Fast Sequence

8.12

Fast Sequence🔗ℹ

The library provides efficient sequence operations that have good performance when used inside a for clause.

1 Basic Concepts🔗ℹ

The operations provided by this library have high performance when applied to a fast sequence. A fast sequence uses syntactic information about the shape of a sequence to apply compiler optimizations, such as inlining and using specialized functions for extracting data.

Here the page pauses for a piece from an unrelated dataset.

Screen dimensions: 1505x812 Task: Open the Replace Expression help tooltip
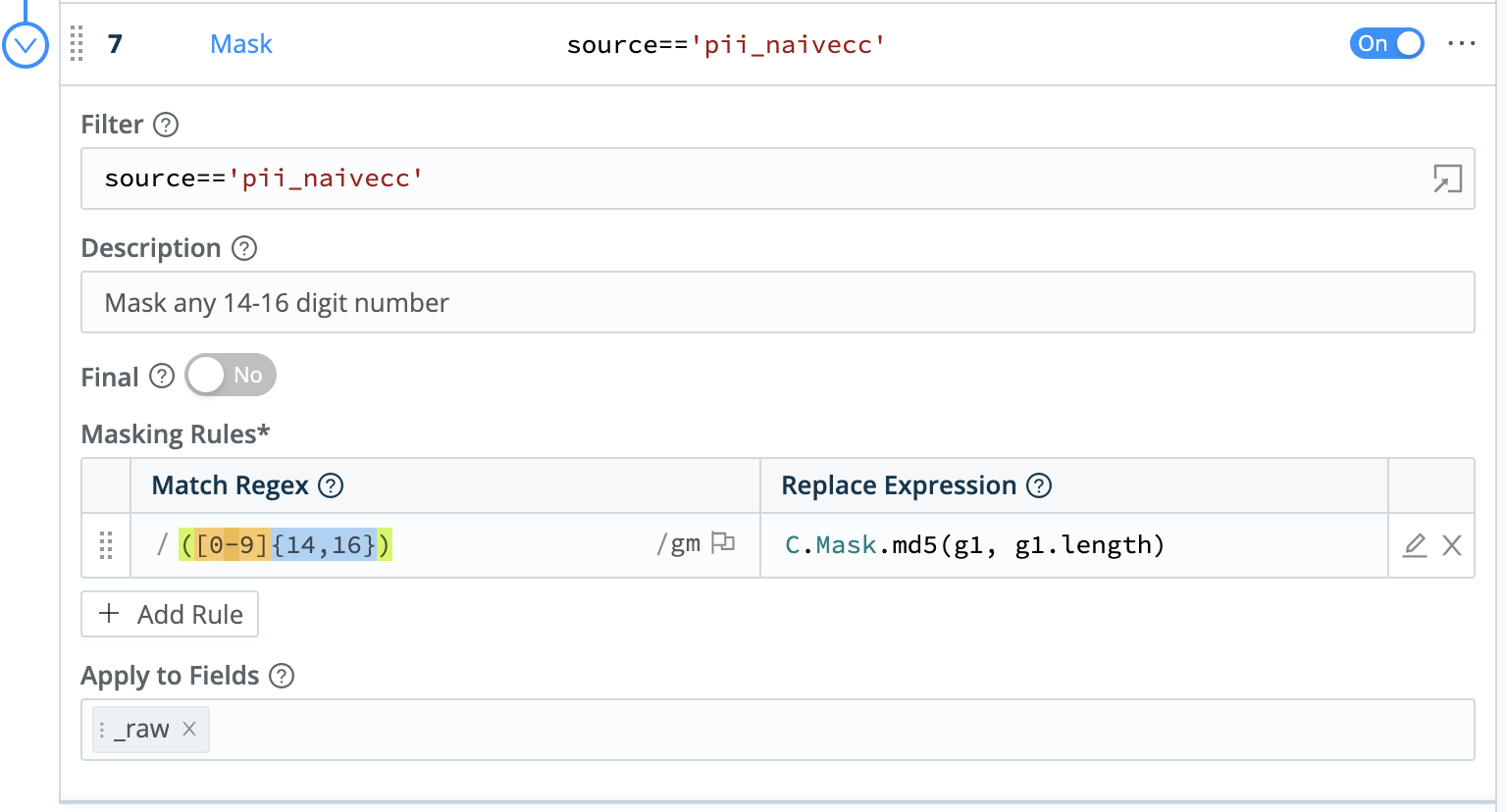pyautogui.click(x=1040, y=485)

Examples of fast sequences are applications of a sequence macro, such as in-range, in-list, etc. (see Sequences).

For a way of defining new fast sequences, see define-sequence-syntax.

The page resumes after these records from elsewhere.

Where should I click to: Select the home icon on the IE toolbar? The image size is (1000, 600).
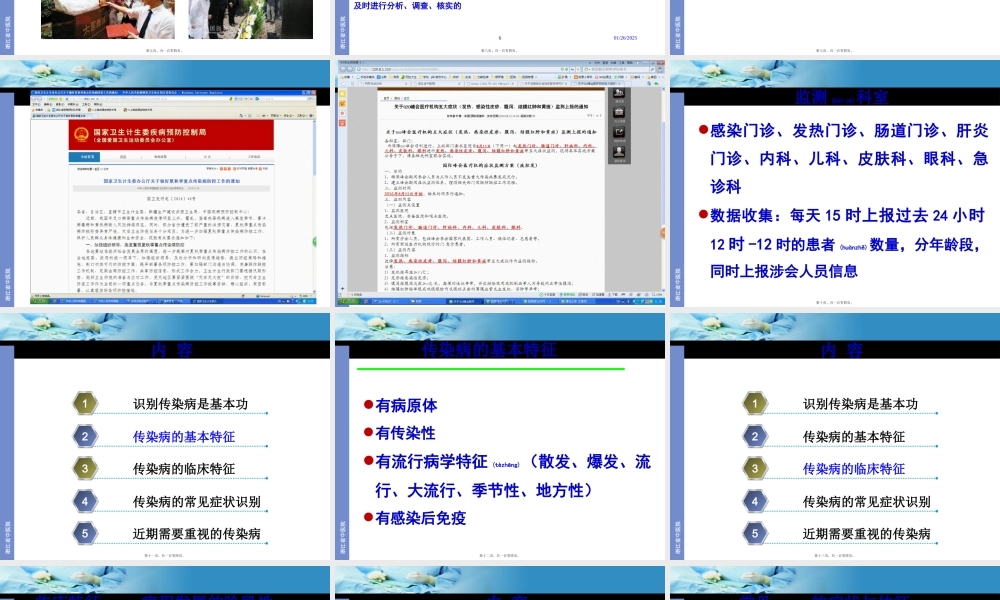point(243,115)
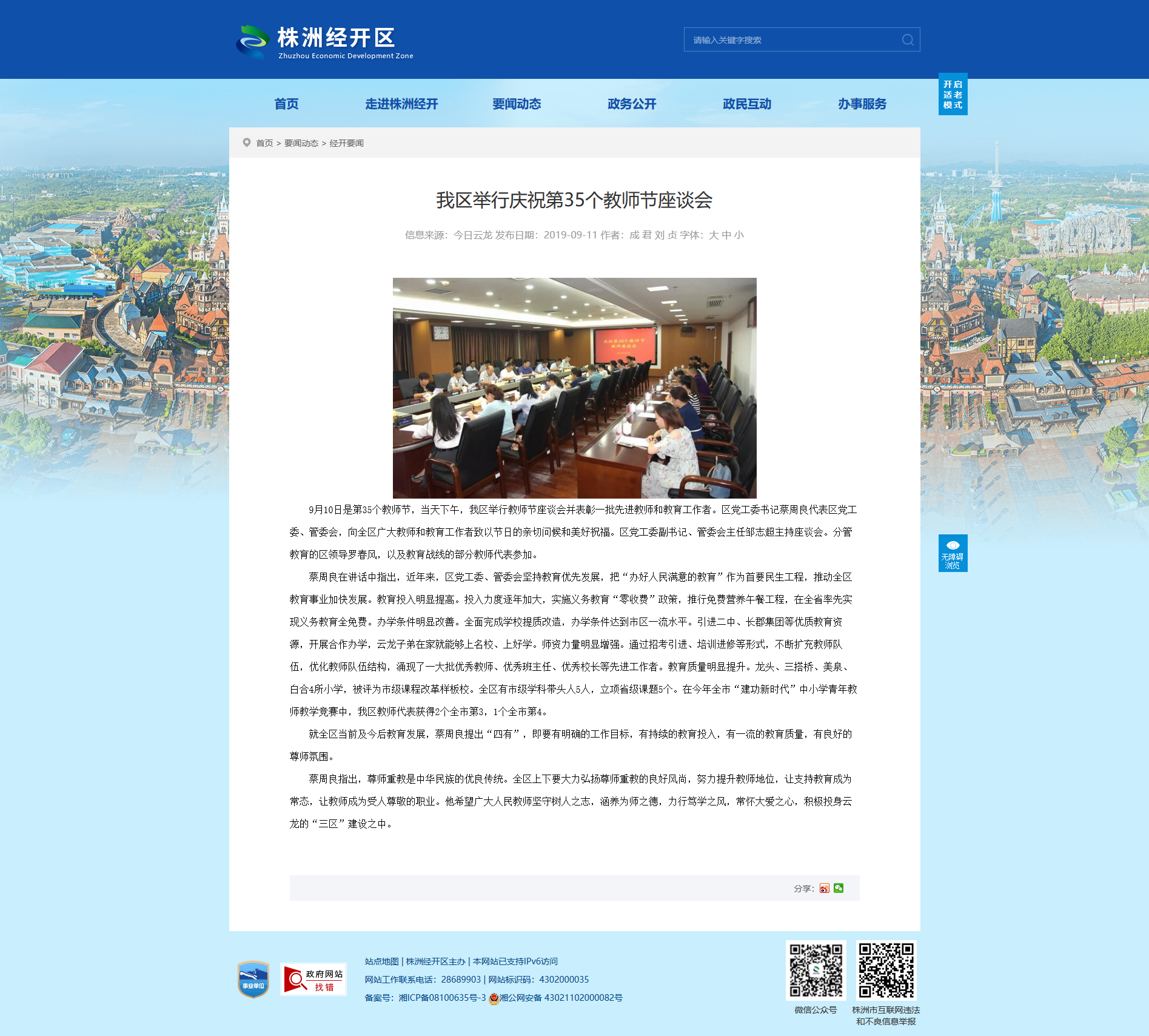Open the 要闻动态 navigation item
1149x1036 pixels.
coord(517,104)
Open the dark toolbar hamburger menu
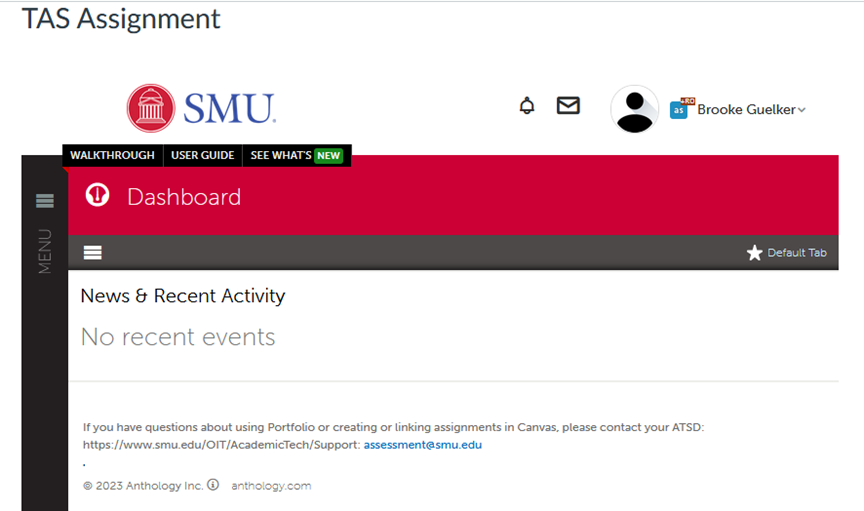 (93, 253)
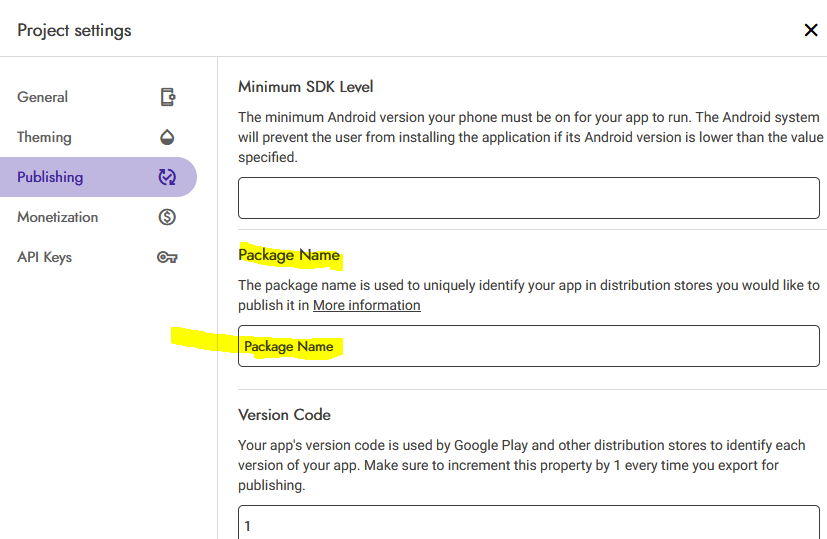This screenshot has width=827, height=539.
Task: Click the Project settings dialog title
Action: [x=75, y=30]
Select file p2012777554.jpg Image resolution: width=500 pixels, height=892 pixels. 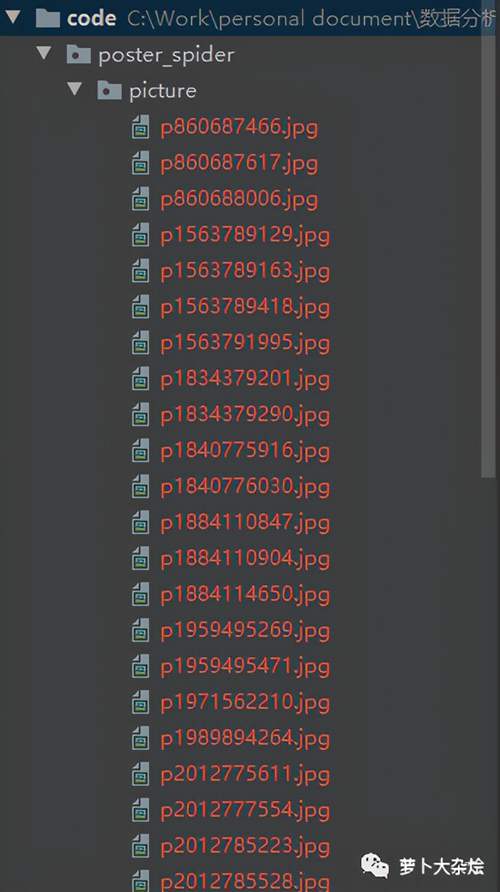[x=245, y=811]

A slow sequence—all other sequences, such as applications of list, vector, etc.—provides to the compiler a generic interface for data accession and has lesser performance at run-time.

An element of a sequence can be a single value or it can consist of multiple values.

2 Motivating Example🔗ℹ

As a running example, consider the following task: calculate a sum and a product of squares of even positive numbers up to 10000.

There are several ways of doing it. The simplest one uses range and a composition of filter and map to define a sequence of squares of even positive numbers up to 10000 and then reuses it:

> (define (squares-of-evens-up-to-10000)
    (map sqr (filter even? (range 1 10000))))
> (for/sum ([x (squares-of-evens-up-to-10000)])
    x)
166616670000
> (void
   ; a very long number
   (for/product ([x (squares-of-evens-up-to-10000)])
     x))

A downside of this solution is that it eagerly allocates a big intermediate list. We can fix it by using the lazy in-range sequence instead, with appropriate changes to the used operations. We only need to change the sequence definition; that does not affect the rest of the solution. The improved version is

> (define (squares-of-evens-up-to-10000)
    (sequence-map
     sqr
     (sequence-filter
      even?
      (in-range 1 10000))))

But what about its performance? When we use specialized sequence constructors like in-range, the Racket compiler can run them very fast because it uses inlining and specialization. And functions sequence-filter and sequence-map return some generic sort of a sequence as a result. Therefore, we lose the performance.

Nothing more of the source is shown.